_GIVEN DATA_:
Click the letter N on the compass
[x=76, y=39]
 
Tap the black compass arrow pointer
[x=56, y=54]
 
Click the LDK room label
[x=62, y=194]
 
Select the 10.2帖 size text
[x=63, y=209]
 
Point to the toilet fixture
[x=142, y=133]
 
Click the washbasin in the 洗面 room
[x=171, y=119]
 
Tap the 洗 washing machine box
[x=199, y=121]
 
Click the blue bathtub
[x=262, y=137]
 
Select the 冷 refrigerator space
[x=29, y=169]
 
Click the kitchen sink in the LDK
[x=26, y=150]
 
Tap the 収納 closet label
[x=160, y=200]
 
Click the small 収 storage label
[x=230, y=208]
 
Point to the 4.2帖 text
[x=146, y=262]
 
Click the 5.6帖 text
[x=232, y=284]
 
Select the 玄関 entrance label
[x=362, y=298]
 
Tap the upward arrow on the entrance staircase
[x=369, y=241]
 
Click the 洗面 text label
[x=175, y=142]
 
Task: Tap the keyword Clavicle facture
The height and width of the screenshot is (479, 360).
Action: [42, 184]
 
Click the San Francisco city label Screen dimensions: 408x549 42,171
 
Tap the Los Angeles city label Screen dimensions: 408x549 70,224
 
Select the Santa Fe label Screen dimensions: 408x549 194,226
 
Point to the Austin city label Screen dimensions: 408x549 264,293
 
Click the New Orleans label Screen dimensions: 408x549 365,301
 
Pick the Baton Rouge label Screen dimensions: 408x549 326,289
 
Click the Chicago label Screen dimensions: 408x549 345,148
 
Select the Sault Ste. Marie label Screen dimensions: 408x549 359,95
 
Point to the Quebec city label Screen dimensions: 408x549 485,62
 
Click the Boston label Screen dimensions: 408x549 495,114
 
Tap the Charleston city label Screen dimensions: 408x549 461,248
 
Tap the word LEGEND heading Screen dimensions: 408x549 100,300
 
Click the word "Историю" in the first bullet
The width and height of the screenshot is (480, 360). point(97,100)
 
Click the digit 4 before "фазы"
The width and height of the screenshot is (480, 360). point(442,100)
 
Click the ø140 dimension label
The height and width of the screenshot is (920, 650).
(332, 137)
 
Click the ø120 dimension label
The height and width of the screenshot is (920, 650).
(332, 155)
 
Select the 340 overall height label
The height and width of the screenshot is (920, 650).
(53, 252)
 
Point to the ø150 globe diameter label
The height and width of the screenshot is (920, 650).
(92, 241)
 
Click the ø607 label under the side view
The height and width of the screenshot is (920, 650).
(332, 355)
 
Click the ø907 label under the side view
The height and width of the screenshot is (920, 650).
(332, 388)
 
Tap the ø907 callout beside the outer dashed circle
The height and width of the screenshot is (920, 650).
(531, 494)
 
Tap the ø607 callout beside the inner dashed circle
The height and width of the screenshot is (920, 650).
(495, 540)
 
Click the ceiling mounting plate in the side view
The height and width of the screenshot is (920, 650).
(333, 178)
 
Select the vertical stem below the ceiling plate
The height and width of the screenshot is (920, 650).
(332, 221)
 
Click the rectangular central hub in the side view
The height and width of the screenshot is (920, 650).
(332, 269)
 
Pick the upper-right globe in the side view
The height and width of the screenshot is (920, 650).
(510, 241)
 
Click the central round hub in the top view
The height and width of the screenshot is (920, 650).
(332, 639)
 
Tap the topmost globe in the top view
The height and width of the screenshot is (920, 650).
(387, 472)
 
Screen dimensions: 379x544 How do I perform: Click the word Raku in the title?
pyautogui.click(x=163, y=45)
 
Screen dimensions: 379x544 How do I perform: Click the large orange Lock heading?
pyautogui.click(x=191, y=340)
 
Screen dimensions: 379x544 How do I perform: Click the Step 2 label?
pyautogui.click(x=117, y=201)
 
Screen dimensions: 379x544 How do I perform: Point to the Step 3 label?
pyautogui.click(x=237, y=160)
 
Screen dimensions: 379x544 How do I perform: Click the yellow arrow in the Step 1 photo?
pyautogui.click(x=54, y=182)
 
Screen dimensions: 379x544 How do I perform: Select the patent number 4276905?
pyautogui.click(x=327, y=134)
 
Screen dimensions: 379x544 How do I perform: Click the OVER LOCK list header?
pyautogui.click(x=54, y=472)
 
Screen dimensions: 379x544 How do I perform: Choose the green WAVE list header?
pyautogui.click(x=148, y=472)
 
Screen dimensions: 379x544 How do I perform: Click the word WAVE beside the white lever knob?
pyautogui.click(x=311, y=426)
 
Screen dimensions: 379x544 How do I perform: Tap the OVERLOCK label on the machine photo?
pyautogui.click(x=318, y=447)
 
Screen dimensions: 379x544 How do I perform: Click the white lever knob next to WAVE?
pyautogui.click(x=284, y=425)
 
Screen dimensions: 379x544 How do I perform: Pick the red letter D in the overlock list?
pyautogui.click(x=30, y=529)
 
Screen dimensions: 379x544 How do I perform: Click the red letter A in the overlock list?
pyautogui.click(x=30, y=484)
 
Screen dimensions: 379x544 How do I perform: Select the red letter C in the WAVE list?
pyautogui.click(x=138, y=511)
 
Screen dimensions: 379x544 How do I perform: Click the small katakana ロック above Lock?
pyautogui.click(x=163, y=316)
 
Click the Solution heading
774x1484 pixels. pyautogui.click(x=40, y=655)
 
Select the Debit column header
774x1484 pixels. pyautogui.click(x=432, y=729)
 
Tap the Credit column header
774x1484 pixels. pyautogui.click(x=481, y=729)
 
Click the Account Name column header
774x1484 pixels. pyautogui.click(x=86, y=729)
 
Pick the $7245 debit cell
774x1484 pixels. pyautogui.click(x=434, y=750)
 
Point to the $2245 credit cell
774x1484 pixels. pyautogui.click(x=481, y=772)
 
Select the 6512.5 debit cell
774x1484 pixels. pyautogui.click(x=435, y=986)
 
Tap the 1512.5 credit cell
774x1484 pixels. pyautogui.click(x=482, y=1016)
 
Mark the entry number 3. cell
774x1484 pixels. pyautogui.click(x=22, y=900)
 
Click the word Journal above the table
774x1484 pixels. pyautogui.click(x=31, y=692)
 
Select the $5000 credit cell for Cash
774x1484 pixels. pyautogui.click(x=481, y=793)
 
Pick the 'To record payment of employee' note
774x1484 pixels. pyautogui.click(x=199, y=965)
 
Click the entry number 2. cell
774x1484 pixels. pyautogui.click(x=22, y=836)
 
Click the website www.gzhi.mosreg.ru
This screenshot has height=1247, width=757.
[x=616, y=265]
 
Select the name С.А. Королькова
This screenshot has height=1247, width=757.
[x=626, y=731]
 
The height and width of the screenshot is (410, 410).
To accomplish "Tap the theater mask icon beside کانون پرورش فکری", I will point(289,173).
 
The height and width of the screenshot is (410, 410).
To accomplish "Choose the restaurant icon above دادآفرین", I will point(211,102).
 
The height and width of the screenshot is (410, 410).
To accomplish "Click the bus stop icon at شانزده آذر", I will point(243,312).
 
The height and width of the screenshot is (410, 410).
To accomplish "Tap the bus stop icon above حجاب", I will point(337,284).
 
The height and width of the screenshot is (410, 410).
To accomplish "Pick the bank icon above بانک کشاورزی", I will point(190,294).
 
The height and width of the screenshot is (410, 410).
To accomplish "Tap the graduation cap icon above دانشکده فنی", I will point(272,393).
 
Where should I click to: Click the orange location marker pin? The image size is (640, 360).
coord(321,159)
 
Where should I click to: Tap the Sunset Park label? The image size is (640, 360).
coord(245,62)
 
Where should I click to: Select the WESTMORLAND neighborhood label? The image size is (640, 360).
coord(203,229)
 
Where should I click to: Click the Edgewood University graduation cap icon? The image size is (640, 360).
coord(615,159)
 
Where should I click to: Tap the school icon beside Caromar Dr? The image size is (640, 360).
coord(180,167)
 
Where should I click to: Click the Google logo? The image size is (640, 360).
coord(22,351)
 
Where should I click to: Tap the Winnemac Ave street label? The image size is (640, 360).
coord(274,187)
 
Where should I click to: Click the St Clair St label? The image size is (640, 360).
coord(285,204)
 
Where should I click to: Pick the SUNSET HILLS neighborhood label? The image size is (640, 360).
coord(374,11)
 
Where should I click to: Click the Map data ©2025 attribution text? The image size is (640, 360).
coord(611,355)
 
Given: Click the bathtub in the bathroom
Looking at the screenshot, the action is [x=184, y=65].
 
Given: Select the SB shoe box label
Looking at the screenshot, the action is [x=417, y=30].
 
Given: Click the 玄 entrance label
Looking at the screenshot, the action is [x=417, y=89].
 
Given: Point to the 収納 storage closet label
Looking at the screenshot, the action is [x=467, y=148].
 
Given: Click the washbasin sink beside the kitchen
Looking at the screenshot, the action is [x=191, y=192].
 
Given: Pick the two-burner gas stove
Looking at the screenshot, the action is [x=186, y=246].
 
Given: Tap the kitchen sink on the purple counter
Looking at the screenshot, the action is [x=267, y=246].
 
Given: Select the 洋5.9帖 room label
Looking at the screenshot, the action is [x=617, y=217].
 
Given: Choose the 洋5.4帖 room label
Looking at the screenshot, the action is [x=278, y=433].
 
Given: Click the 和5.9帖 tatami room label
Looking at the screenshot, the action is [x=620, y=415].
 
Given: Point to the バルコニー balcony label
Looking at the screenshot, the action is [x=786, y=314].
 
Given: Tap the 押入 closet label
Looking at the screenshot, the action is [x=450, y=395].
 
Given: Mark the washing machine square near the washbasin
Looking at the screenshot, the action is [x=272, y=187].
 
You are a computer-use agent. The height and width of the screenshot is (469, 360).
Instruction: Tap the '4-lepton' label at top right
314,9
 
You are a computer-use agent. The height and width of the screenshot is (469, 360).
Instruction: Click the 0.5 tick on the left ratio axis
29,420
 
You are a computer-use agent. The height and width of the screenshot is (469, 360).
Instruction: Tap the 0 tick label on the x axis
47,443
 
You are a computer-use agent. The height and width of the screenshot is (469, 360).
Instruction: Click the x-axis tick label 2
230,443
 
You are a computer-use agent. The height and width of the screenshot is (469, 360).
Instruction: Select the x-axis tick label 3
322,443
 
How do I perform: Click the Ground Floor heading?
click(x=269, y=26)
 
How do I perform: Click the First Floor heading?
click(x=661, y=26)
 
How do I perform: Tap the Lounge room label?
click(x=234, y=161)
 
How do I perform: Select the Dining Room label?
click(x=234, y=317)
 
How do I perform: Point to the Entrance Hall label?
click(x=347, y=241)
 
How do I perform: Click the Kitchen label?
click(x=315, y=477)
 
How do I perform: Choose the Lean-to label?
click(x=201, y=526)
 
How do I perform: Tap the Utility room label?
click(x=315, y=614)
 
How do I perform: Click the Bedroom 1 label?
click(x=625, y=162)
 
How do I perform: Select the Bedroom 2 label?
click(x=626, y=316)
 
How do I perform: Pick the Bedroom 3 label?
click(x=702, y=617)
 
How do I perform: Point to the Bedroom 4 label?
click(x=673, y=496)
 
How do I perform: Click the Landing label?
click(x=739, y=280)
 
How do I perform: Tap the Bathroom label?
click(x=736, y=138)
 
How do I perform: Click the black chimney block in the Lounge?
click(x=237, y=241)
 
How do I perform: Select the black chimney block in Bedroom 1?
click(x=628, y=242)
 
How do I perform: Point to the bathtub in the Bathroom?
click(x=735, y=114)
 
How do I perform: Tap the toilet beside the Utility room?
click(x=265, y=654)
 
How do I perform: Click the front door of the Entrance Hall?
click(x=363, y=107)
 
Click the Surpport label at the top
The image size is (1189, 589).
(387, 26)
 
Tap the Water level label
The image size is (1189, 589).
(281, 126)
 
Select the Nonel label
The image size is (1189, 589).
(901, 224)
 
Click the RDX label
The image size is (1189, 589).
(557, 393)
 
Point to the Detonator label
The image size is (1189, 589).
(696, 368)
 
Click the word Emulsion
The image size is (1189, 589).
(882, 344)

_GOAL_: Copy the material from the line with "How do I perform: Tap the Lounge room label?" to the line with "click(x=347, y=241)", swapping "Dining Room" for "Dining Area" and leaving everything else unchanged.

_TASK SOLUTION_:
How do I perform: Tap the Lounge room label?
click(x=234, y=161)
 
How do I perform: Select the Dining Area label?
click(x=234, y=317)
 
How do I perform: Point to the Entrance Hall label?
click(x=347, y=241)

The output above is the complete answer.